3.      Our cloud platform products, which is a newly established revenue stream in 2021, consist of standardized software products uploaded to our cloud platform. The revenue from sales of cloud platform products increased from nil for the year ended December 31, 2020 to US$5.53 million for the year ended December 31, 2021.

We sell our products and services to end customers through our sales ecosystem. Sales to customers in Mainland China accounted for approximately 97.7% and 88.3% of our total revenue in fiscal year 2021 and 2020, respectively.

Sales to customers in Hong Kong, Macao, Taiwan and other countries accounted for approximately 2.3% and 11.7% of our total revenue in fiscal year 2021 and 2020, respectively.

Our Competitive Advantages

We believe we have the following competitive advantages and they distinguish us from our competitors:

Our Pioneer Position in AI Technology and Focus on Research and Development (“R&D”)

        We pioneered the industry’s first cognitive intelligence and narrow artificial intelligence technology and have built on our culture of innovation.

        Since our establishment in 2001, we have focused on developing cognitive intelligence technologies based on its natural language processing and “AI” implementation in businesses, enjoying a privileged reputation in the “AI” industry. As a leading AI technology and industrialization service platform in China, through years of operation, we have established cooperation with many leading companies amongst various industry verticals according to Frost & Sullivan. Our industry leadership is built on our pioneering research to commercialize AI technology.

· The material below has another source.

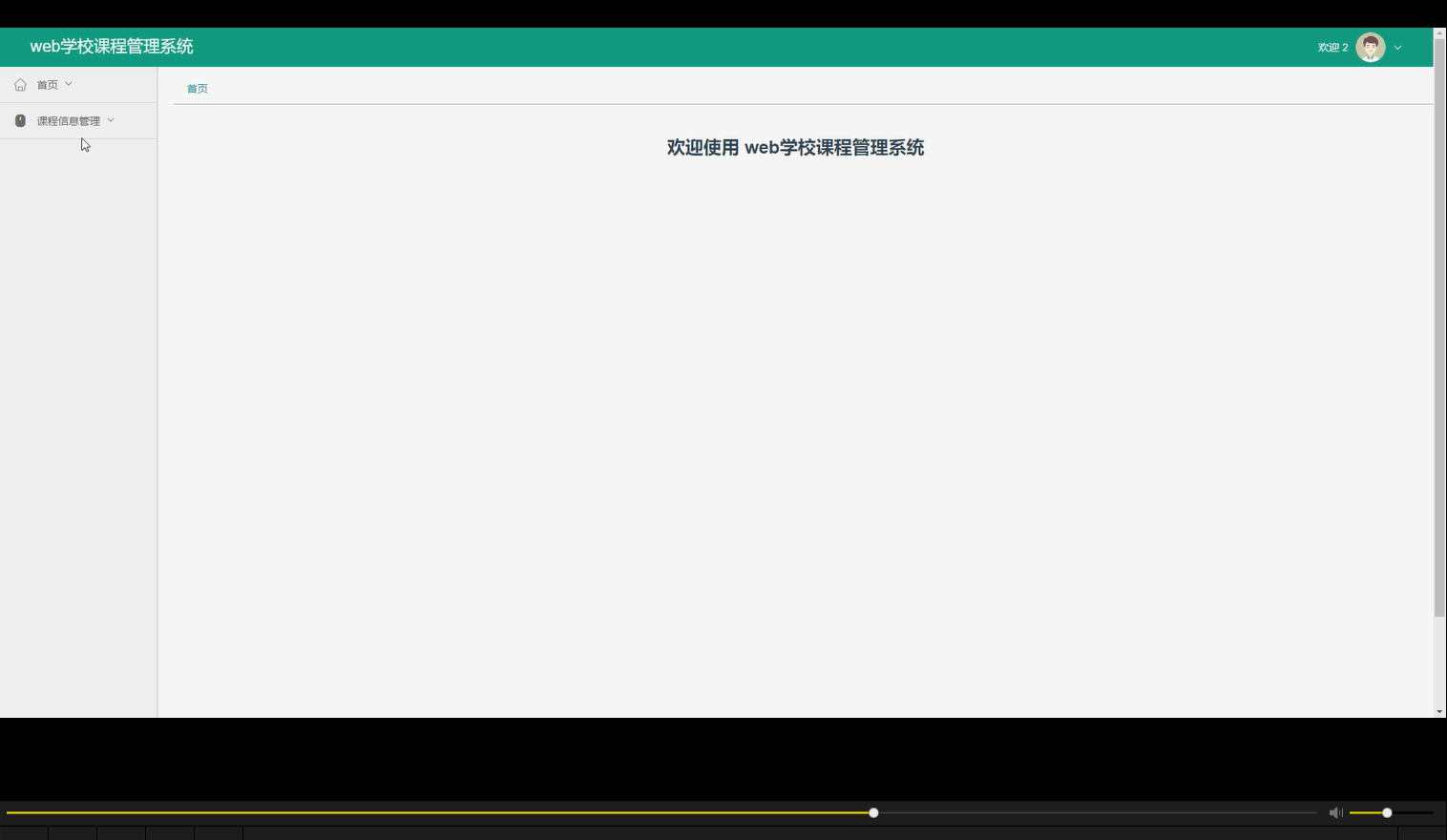
Task: Mute the video using the speaker icon
Action: click(x=1335, y=812)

        Our first-mover advantage in natural language processing has made us a pioneer in formulating AI industry standards and creating more than 500 patents granted or pending. To protect our technology, in June 2012, Shanghai Xiao-i sued Apple Computer Trading (Shanghai) Co., Ltd., a subsidiary of Apple, Inc., for patent infringement and received the Supreme People’s Court Supreme Court Administrative Judgment, a final judgement, confirming the validity of our patent in June 2020, but did not make a ruling on whether Apple infringed our patent. Specifically, according to the Patent Administration (Patent) Retrial Administrative Judgment issued by the Supreme People’s Court of China ((2017) ZGFXZ No. 34), in the retrial case of Shanghai Xiao-i and Apple Computer Trading (Shanghai) Co., Ltd. and the China National Intellectual Property Administration, the Supreme People’s Court determined that the invention patent named “A Chatbot System (Patent No.: 200410053749.9)” held by Shanghai Xiao-i is a valid patent. On August 3, 2020, after obtaining the final judgment confirming the validity of its patent, Shanghai Xiao-i filed another infringement lawsuit against Apple Computer Trading (Shanghai) Co., Ltd., Apple, Inc., and Apple Computer Trading (Shanghai) Co., Ltd. (together, “Apple”), demanding Apple to stop the infringement and compensate for the losses. As of the date of this prospectus, the case is still pending. See “Legal Proceedings on page 122 for details.”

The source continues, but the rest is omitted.